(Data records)

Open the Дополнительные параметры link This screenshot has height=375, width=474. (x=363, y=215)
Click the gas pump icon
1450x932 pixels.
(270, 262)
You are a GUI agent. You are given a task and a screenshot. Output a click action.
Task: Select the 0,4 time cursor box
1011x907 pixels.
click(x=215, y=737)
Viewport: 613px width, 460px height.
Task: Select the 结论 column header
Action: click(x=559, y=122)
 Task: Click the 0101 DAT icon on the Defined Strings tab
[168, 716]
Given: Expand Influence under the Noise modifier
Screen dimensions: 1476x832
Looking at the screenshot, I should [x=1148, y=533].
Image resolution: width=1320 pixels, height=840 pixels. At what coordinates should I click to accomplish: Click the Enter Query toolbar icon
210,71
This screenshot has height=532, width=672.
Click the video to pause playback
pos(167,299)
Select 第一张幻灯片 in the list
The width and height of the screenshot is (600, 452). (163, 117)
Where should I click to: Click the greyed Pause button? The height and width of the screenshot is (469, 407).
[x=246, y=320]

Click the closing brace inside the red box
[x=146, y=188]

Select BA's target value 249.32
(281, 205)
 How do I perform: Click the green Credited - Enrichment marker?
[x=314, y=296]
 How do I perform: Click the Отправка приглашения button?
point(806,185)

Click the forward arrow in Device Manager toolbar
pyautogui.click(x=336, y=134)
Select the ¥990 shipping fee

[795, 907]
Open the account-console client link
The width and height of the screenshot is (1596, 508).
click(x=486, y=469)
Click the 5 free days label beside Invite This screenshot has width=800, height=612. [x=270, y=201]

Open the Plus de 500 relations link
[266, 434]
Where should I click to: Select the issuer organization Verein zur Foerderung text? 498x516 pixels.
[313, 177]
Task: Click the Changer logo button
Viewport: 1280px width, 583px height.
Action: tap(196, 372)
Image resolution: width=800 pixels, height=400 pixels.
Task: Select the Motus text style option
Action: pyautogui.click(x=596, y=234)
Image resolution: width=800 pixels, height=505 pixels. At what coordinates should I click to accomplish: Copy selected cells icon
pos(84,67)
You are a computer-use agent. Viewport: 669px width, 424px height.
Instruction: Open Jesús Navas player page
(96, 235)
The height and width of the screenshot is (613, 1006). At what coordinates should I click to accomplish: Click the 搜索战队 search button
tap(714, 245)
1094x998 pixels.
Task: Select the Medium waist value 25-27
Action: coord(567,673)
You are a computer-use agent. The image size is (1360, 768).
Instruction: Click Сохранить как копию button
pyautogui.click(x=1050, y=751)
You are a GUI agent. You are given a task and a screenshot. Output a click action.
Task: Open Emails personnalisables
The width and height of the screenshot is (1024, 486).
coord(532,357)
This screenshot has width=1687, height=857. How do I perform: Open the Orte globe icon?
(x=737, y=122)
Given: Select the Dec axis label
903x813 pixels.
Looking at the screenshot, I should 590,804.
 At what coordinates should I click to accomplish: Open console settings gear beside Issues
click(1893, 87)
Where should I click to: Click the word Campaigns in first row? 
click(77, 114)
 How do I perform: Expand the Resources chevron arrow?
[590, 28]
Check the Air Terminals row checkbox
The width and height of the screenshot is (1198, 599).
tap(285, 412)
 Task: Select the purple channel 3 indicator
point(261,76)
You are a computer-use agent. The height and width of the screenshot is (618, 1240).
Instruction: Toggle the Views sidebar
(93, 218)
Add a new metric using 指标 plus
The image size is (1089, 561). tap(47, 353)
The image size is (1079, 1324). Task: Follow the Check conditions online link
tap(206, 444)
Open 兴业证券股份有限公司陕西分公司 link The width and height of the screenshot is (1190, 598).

> **EXERCISE**: Say how many lines of the data include the string "computer". Nothing other than the number should be given.

> **YOUR RESPONSE**: 3